Minnesota Supreme Court denies second appeal from Peltier in 2013 murder of Starbuck child

Amanda Peltier argued in this case that she had ineffective counsel when convicted in Pope County in the child abuse death of a 4-year-old boy in her care.

Amanda Peltier

GLENWOOD — Minnesota’s Supreme Court has rejected a second appeal by Amanda Peltier of the first-degree murder conviction against her in the death of 4-year-old Eric Dean of Starbuck in 2013.

The court released a decision on Wednesday in which it affirms a District Court ruling denying her second appeal. She is serving a life sentence with the possibility of supervised release after 30 years from the date of her May 2014 sentencing in Pope County District Court.

Peltier, 38, argued in her second appeal that her public defenders provided ineffective assistance. She argued that the attorneys did not adequately advise her of the strength of the case against her, and failed to recommend that she offer to plead guilty to second-degree murder.

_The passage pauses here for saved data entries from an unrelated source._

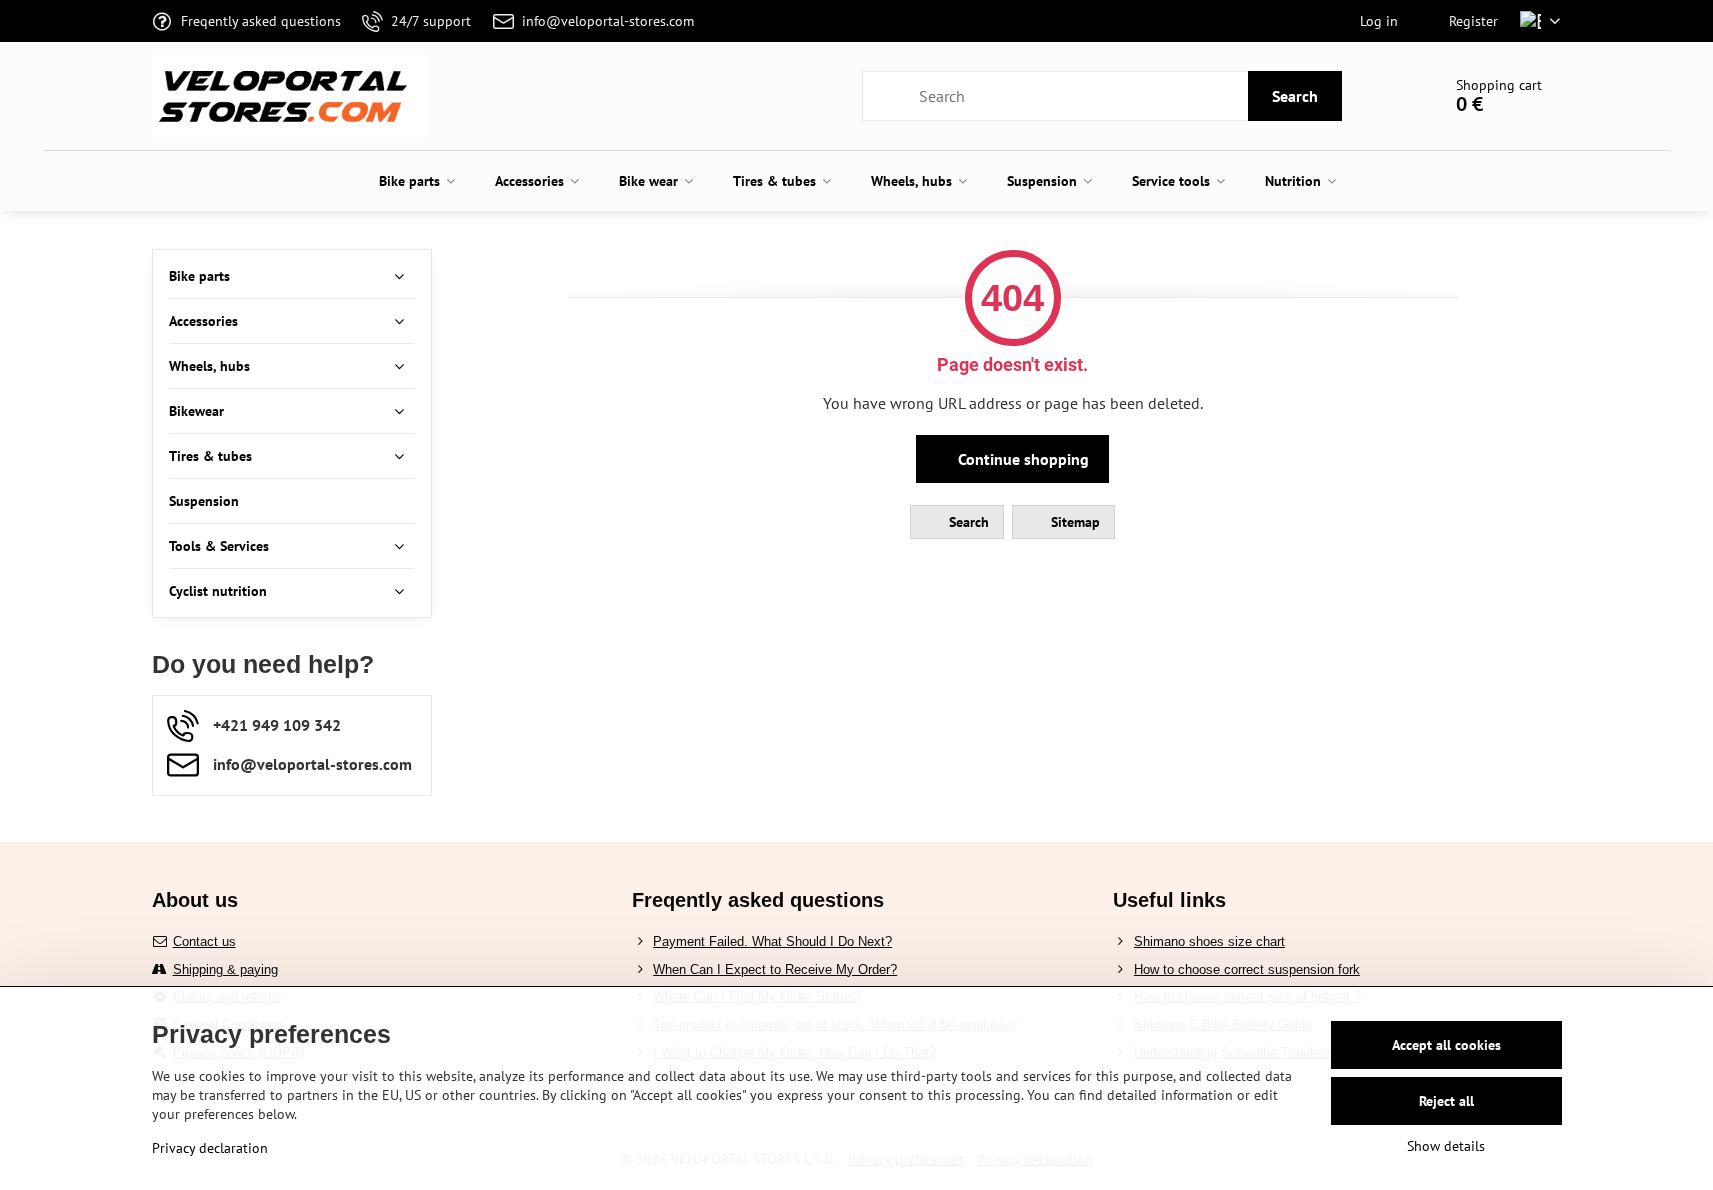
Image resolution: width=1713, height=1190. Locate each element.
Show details (1446, 1146)
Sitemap (1073, 522)
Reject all (1446, 1101)
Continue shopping (1021, 459)
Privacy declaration (210, 1148)
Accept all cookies (1446, 1045)
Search (1295, 96)
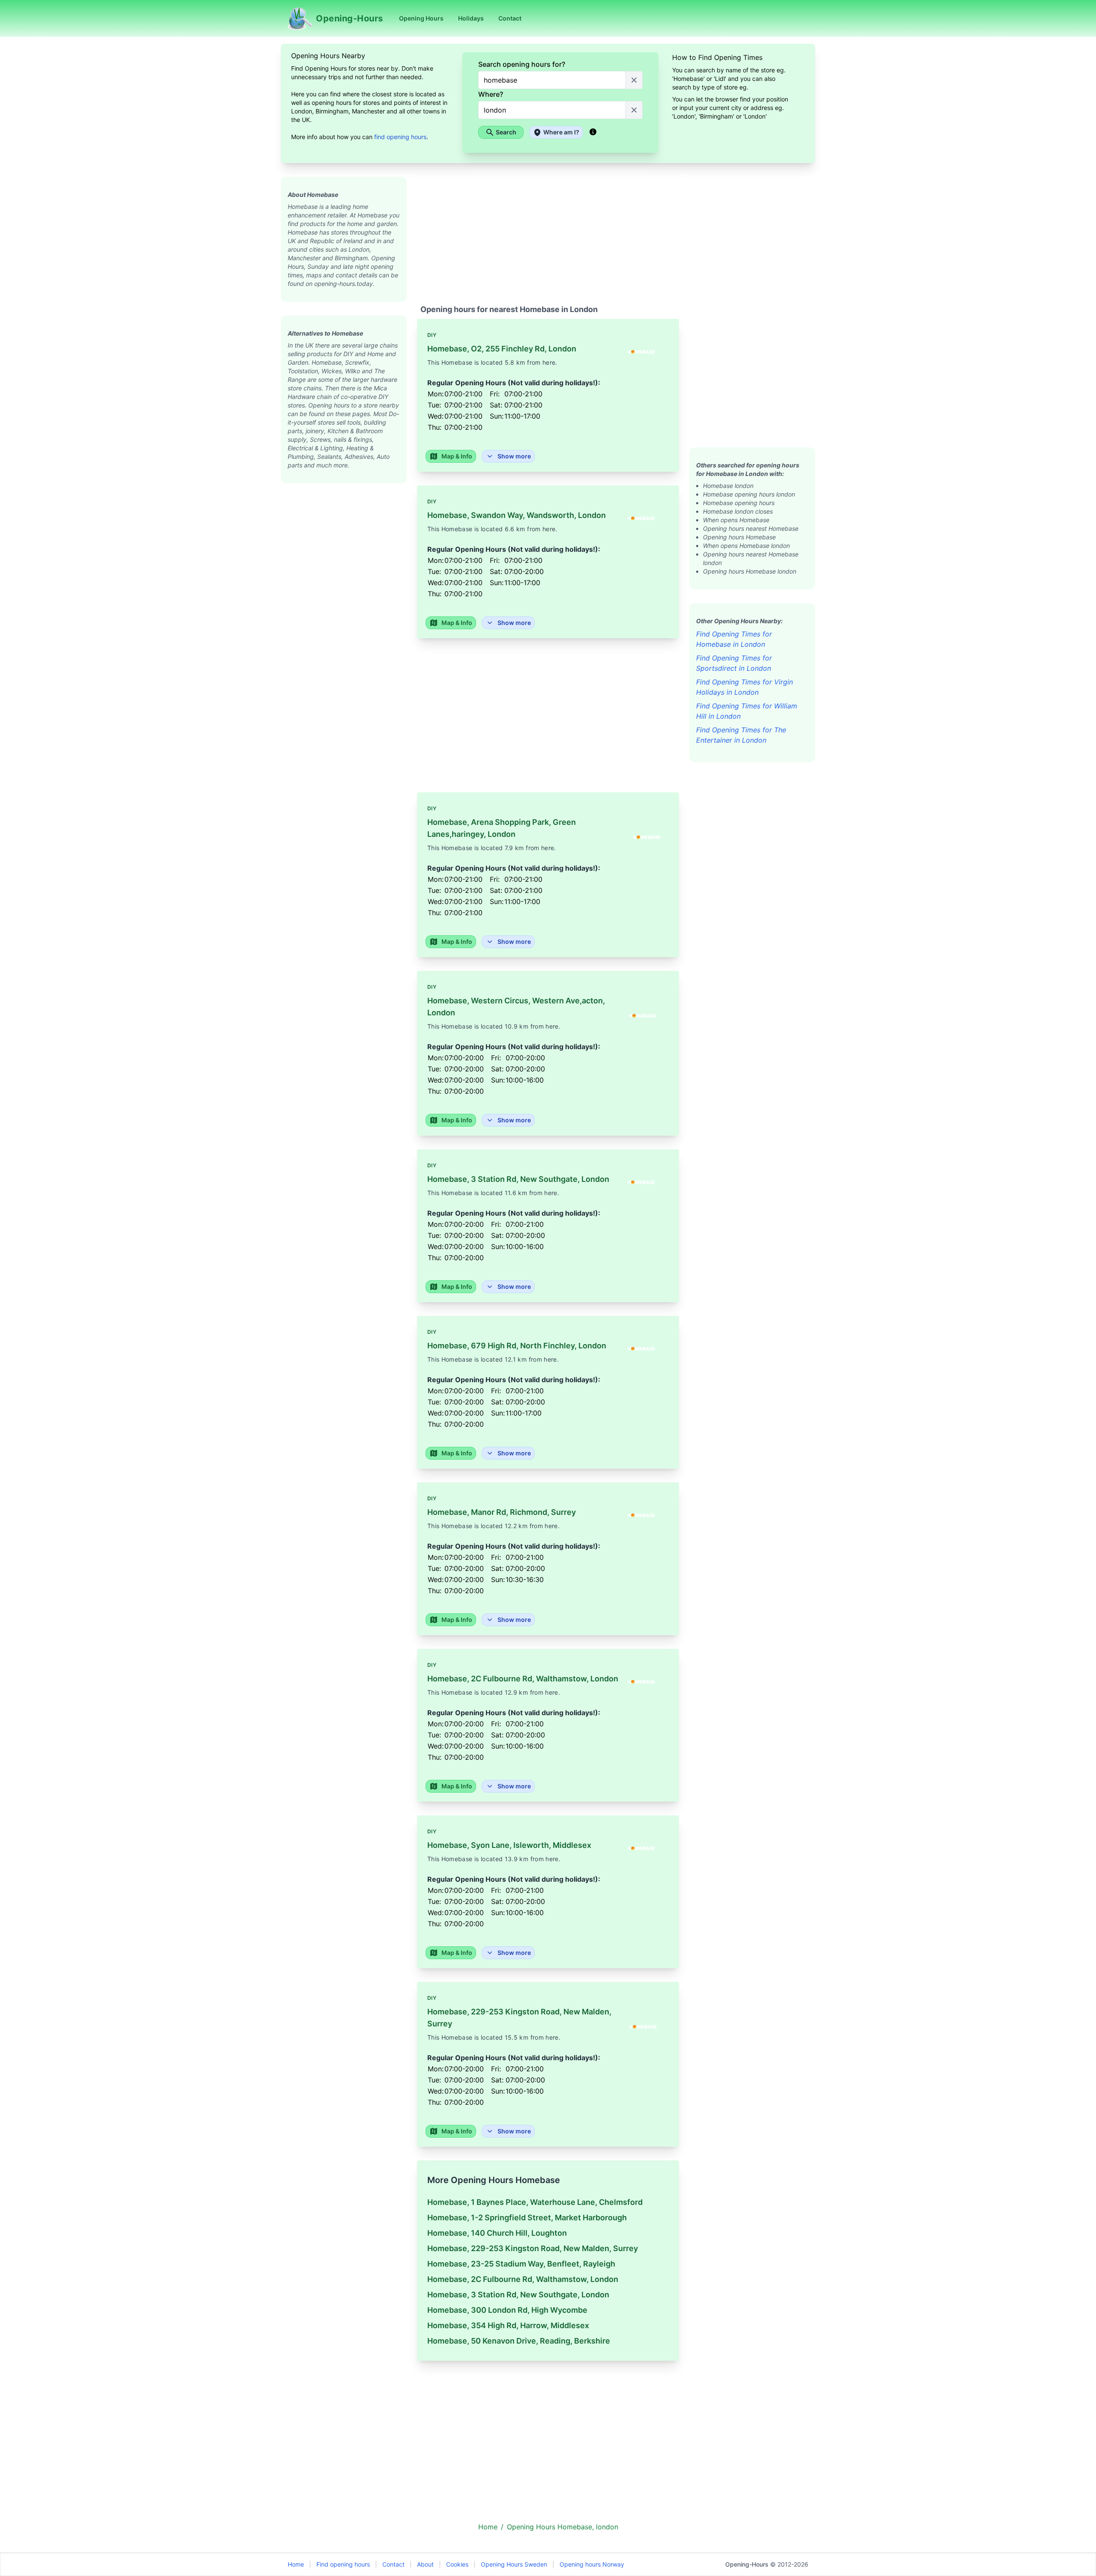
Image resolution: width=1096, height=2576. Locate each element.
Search (506, 132)
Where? (490, 94)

The Supreme Court determined she had not been able to show a likelihood that a plea agreement would have been accepted by the state and thus rejected her appeal. “Peltier made no showing that, even if she had offered to plead guilty to second-degree murder, there was a reasonable probability that the State would have entered into a plea agreement,” the decision reads.

The court stated in its decision that her attorneys asked her whether she was willing to offer to plead guilty to second-degree murder or face the risk of an indictment for first-degree murder. “Peltier was adamant that she did not want to plead guilty to second-degree murder,” states the ruling.

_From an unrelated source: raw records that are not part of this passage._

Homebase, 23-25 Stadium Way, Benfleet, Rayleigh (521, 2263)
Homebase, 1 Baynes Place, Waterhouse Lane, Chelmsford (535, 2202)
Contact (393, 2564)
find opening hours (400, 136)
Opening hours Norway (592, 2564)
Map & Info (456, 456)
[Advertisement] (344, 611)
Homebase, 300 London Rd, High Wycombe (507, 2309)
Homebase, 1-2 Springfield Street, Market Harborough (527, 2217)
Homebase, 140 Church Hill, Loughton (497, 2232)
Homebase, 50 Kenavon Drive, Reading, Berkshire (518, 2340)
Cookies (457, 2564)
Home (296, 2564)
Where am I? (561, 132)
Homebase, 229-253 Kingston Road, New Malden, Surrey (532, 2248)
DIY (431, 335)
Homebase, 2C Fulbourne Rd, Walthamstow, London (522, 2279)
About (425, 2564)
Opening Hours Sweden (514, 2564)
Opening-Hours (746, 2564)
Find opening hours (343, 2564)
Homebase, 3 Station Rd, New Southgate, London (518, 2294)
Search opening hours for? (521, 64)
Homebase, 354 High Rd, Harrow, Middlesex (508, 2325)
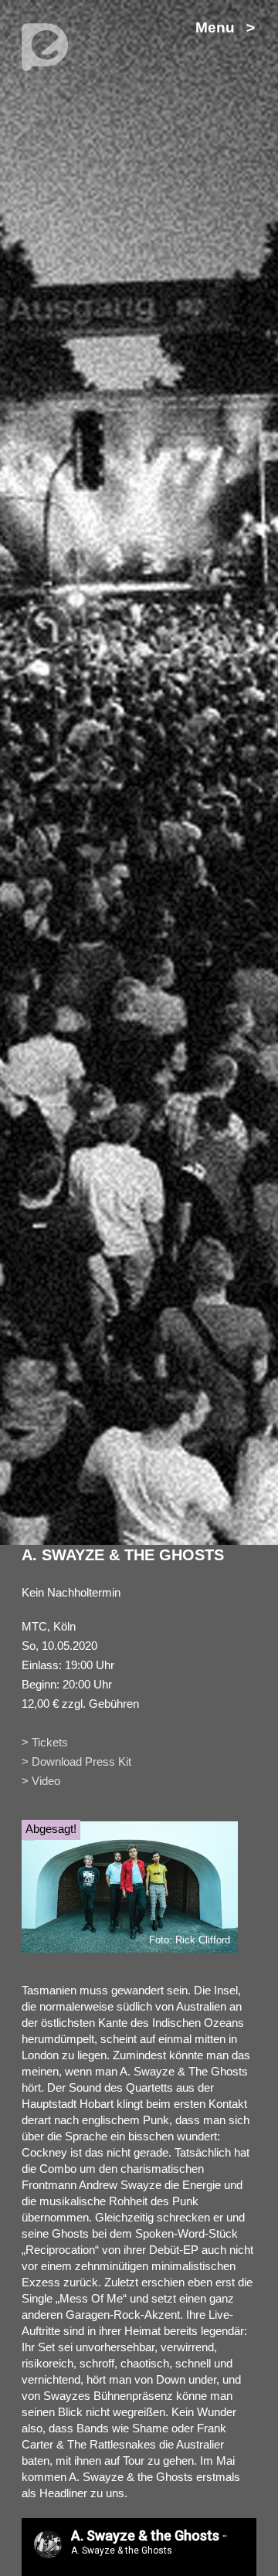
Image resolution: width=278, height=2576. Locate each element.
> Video (41, 1780)
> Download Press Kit (76, 1761)
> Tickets (45, 1742)
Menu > (225, 27)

Peltier instead offered to plead guilty to manslaughter. That offer was rejected by the prosecutor, Robert Plesha. The prosecutor said the state would have considered an offer of a plea to second-degree murder, but he testified that he did not know whether the state would have accepted it.

A grand jury indicted Peltier on first-degree murder, and a Pope County jury convicted her in May 2014. She had been accused of child abuse in the death of Dean. She was caring for the child as the live-in girlfriend of the boy’s father. She was caring for a blended family of six children.

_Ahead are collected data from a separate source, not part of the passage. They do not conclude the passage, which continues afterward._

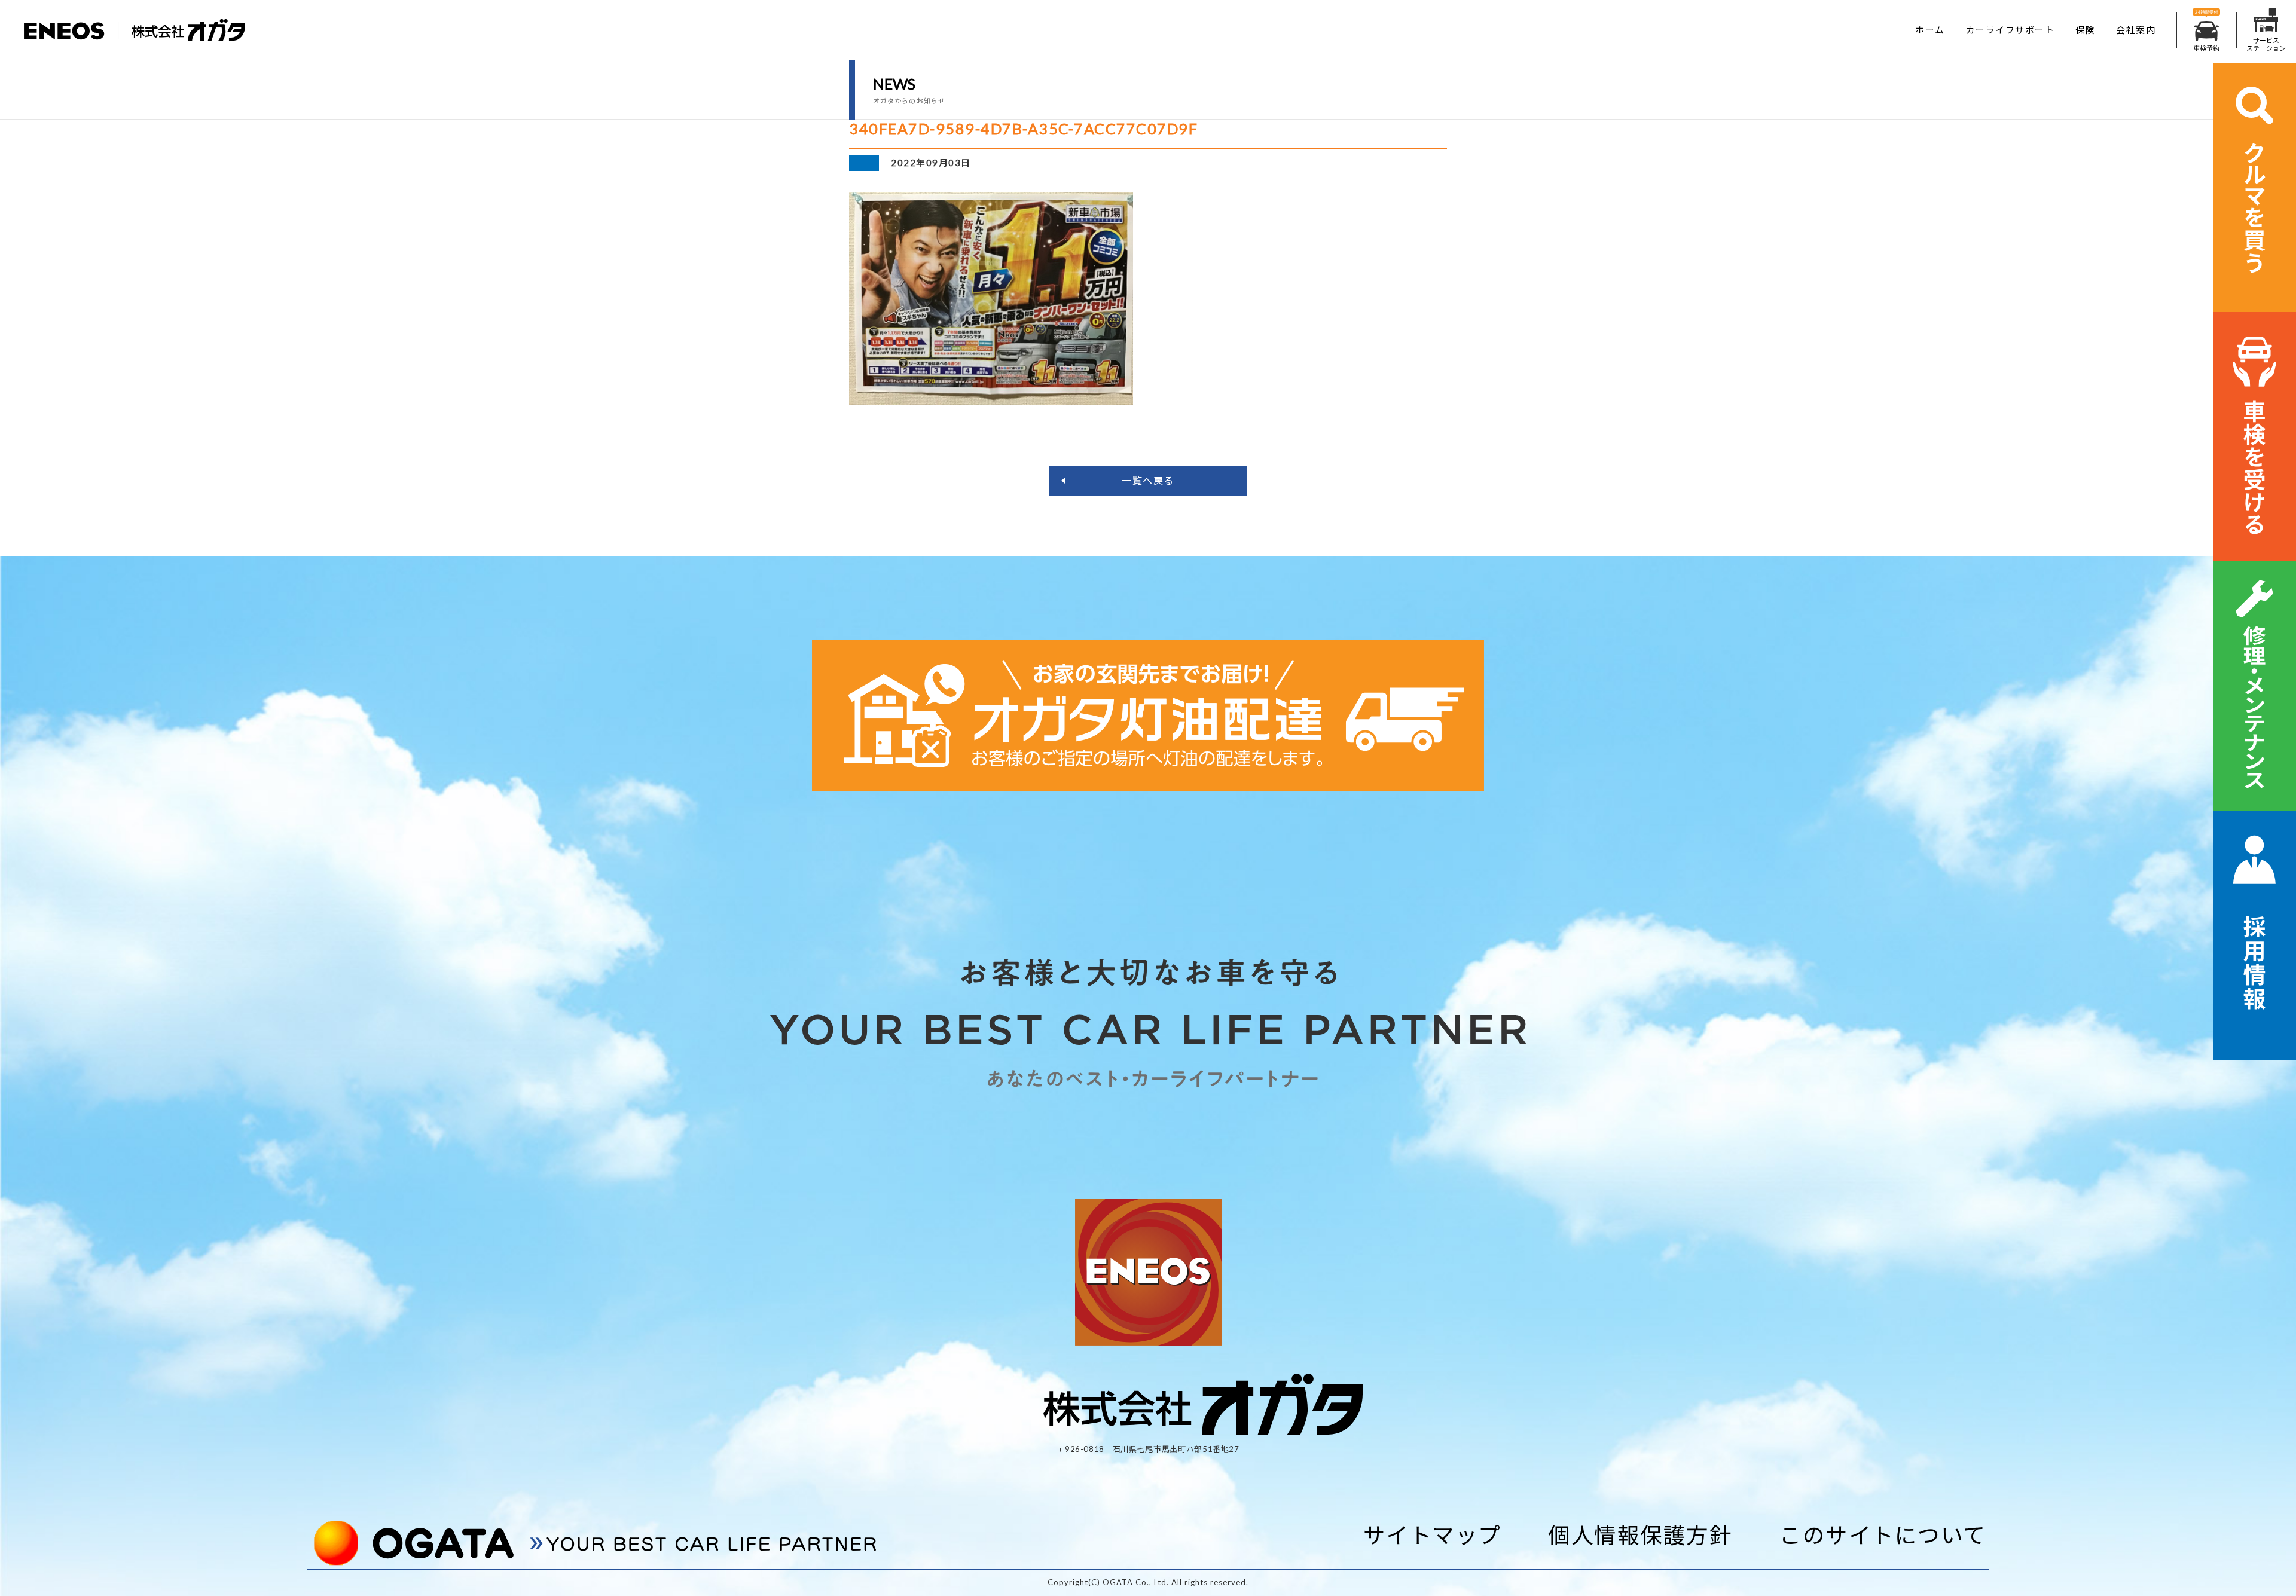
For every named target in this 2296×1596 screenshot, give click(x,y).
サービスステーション (2266, 44)
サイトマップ (1432, 1535)
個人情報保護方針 (1640, 1535)
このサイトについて (1882, 1535)
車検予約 (2206, 48)
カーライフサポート (2010, 30)
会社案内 (2135, 30)
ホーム (1930, 30)
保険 (2085, 30)
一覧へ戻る (1148, 480)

The Supreme Court in February 2016 had denied a direct appeal of her conviction. The court rejected her claims that jury instructions omitted essential elements of the charged offense; that the District Court abused its discretion in allowing a state expert to testify that biting a child is a “particularly vicious” form of child abuse; and that the prosecutor engaged in misconduct during closing arguments.